GIVEN REQUEST 1:
In the excerpt on asking services questions, where are responses to regular asynchronous questions stored?

EXCERPT:

Skip to content

Asking services questions

What is a question?

A question is a set of data (input values and/or an input manifest) sent to a child for processing/analysis. Questions can be:

  • Synchronous ("ask-and-wait"): A question whose answer is waited for in real time

  • Asynchronous ("fire-and-forget"): A question whose answer is not waited for and is instead retrieved later. There are two types:

  • Regular: Responses to these questions are automatically stored in an event store where they can be retrieved using the Twined CLI

  • Push endpoint: Responses to these questions are pushed to an HTTP endpoint for asynchronous handling using Octue's django-twined or custom logic in your own webserver.

Questions are always asked to a revision of a service. You can ask a service a question if you have its SRUID, project ID, and the necessary permissions.

Asking a question

from octue.twined.resources import Child

child = Child(
    id="my-organisation/my-service:2.1.7",
    backend={"name": "GCPPubSubBackend", "project_id": "my-project"},
)

answer, question_uuid = child.ask(
    input_values={"height": 32, "width": 3},
    input_manifest=manifest,
)

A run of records
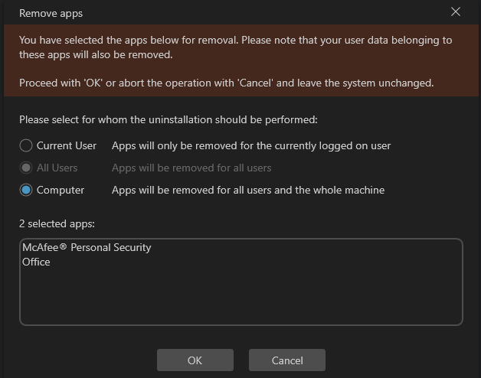Click the 'All Users' label text
The image size is (481, 378).
57,168
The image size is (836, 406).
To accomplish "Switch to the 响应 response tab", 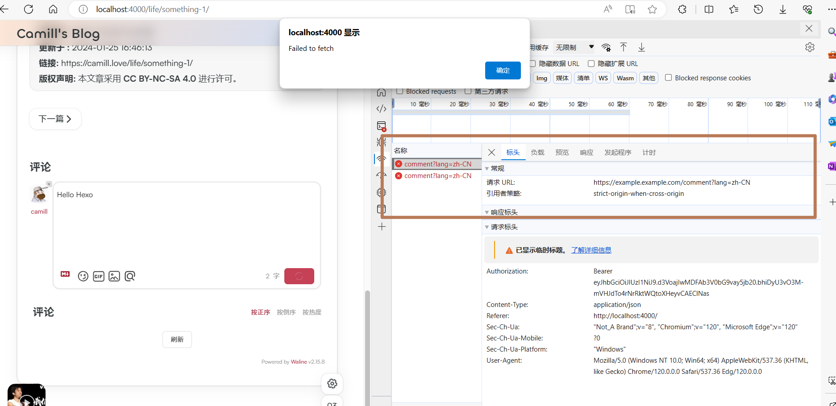I will [x=586, y=153].
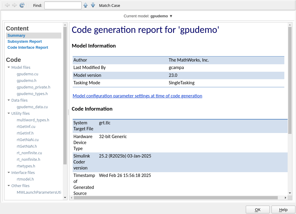
Task: Click the Find Next down arrow
Action: pos(93,5)
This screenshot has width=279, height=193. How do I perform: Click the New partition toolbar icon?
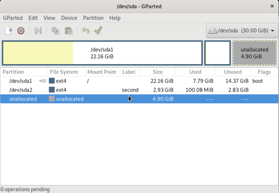(8, 31)
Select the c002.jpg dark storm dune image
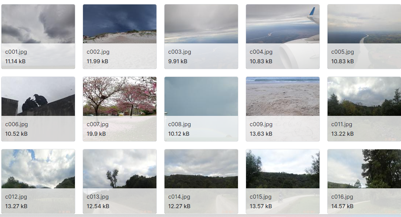The width and height of the screenshot is (401, 217). [120, 24]
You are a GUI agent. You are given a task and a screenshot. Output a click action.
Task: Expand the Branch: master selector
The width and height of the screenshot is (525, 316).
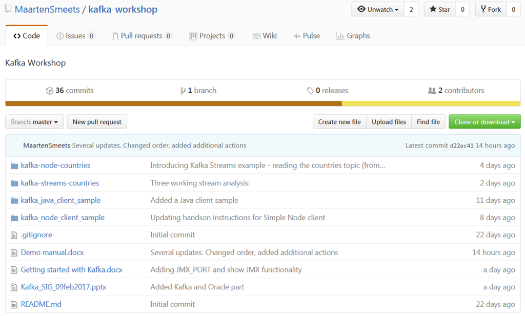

GIVEN REQUEST 2:
Collect every line of the listing that contains the word "image".

TASK SOLUTION 1:
They are automatically stored in an event store, where they can be retrieved using the Twined CLI.

TASK SOLUTION 2:
The image size is (481, 378).
The image size is (836, 406).
Select the c002.jpg dark storm dune image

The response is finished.